Terlepas dari masalah itu pun, novel Raja Kecil tidak penuh sebagai
sebuah novel. Dalam pengertian, ia tidak mencirikan sebuah novel yang baik.
Walau pun berjudul Raja Kecil, novel ini tidak seratus persen menjadikan tokoh
Raja kecil sebagai sentral cerita. sebagai individu yang utuh. Rosihan Anwar
hanya sekadar menggambarkan Raja Kecil yang di permukaan saja. Siapa dia,
kedudukannya, sepak terjangnya dalam perang dan beberapa hal yang tidak
personal lainnya. Namun, hal-hal personal seperti perasaannya, dialog-dialog
batin dan visi hidupnya tidak dieksplorasi secara mendalam dalam novel ini.

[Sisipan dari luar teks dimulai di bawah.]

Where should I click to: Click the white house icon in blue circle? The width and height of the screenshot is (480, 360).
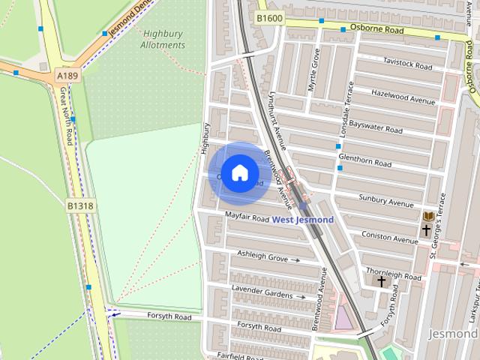239,173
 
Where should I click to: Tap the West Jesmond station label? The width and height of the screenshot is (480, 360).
302,220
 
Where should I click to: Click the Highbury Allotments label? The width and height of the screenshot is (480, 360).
163,39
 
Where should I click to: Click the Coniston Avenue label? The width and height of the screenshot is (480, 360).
389,237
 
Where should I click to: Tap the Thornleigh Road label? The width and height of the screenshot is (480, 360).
393,273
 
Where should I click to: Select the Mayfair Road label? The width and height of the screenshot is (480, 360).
247,218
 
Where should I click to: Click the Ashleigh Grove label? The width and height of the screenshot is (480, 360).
262,256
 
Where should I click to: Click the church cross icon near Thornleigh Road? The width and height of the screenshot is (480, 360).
382,282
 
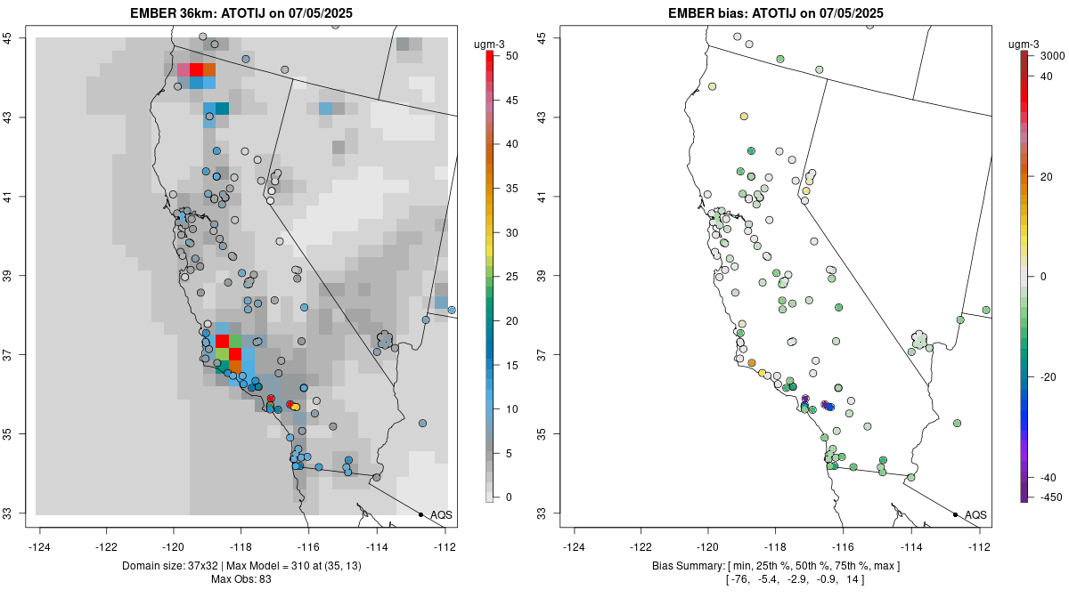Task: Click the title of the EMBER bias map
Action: (776, 12)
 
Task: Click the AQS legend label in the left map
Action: (441, 514)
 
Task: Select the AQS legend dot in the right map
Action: (955, 514)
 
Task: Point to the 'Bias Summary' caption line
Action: (776, 566)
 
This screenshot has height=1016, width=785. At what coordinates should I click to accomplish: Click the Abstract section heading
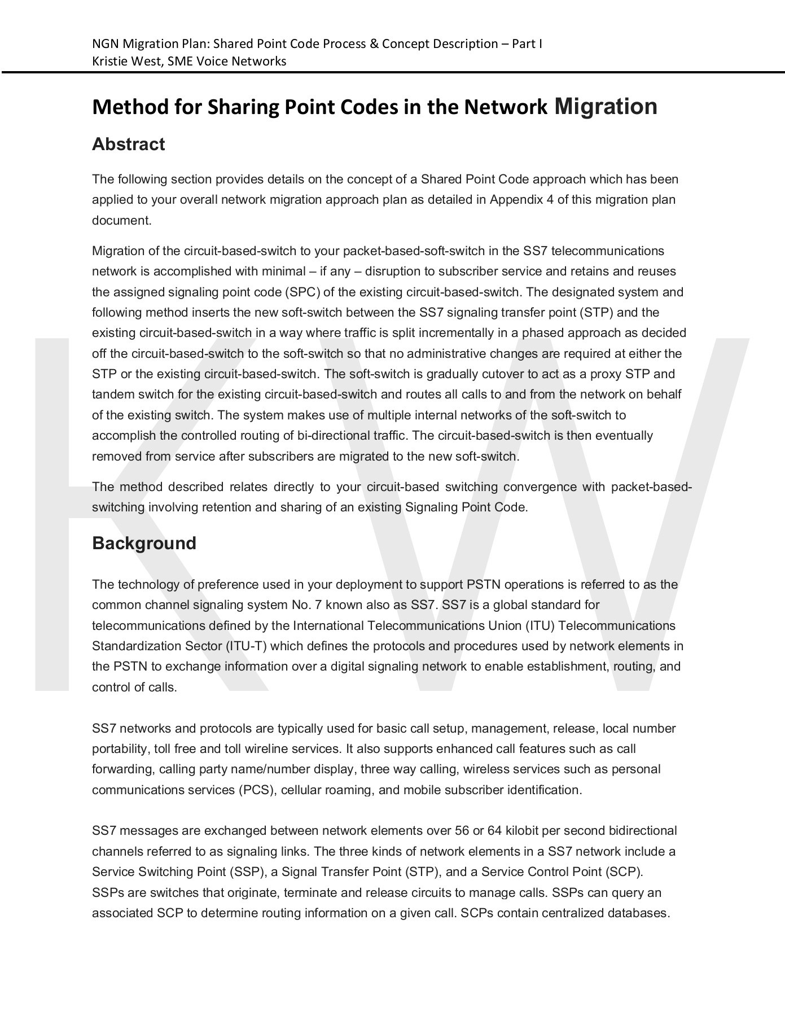coord(128,144)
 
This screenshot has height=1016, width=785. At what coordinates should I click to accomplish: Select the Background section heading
coord(144,543)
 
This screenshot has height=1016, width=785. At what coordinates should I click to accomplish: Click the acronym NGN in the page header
coord(106,44)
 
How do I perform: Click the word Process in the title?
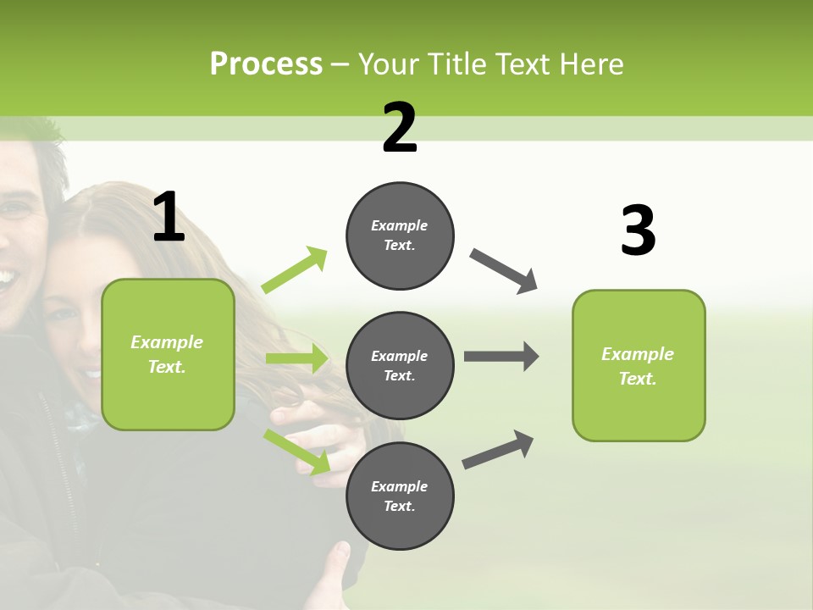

Maka, novel ini terkesan hanya sebagai review saja dari sepak terjang Raja
Kecil dalam kedudukannya sebagai seorang raja.
Berbeda misalnya
bila kita membaca Dokter Zhivago—sebuah novel sejarah juga saya kira—di mana
tokoh sentral ada pada Yuri Zhivago. Dalam Raja Kecil, seperti yang pernah
diungkapkan juga oleh Ajip Rosidi dalam Pelopor Baru (16/7/97), tokoh Raja
Kecil tidak mengambil posisi seperti posisi Yuri Zhivago dalam Dokter Zhivago.
Meskipun demikian, novel ini sungguh
berhasil dalam hal menggambarkan keadaan perniagaan Selat Malaka di tahun
1770-an, kehidupan di kota-kota pelabuhannya dan juga kehidupan para bangsawan,
para perompak dan juga perpolitikan antar suku yang suka mengembara di perairan
nusantara. Bagaiamana kelompok pelaut bugis muncul yang dianggap oleh
kebanyakan orang hanya bis berkelahi, dan bagaimana perpolitikan mereka di
wilayah perniagaan nusantara adalah salah satu contoh keberhasilan novel ini.
Akhirul kalam, novel Raja Kecil
patut kita beri tempat yang layak karena keberaniannya mengangkat setting dan
latar cerita dari sebuah kurun waktu yang sudah samara-samar diketahui. Rosihan
Anwar berhasil menerawang sebuah keadaan masyarakat maritim dan kegiatan
maritim nusantara di era 1770-an, ia berhasil menerawang hingga 2 abad lalu
(buku ini sendiri diterbitkan tahun 1967). Keberhasilan mengangkat dan
menggambarkan keadaan masyarakat dan keadaan perniagaan maritime zaman itu,
sayang tak diiringi keberhasilannya dalam membangun tokoh cerita yang
benar-benar bulat, yang benar-benar menampilkan dirinya sebagai tokoh manusia
seutuhnya.
*Catatan: dipublikasikan di "PendarPena Edisi 11 Oktober 2008 Tahun I" - "Tema: Maritim Nusantara".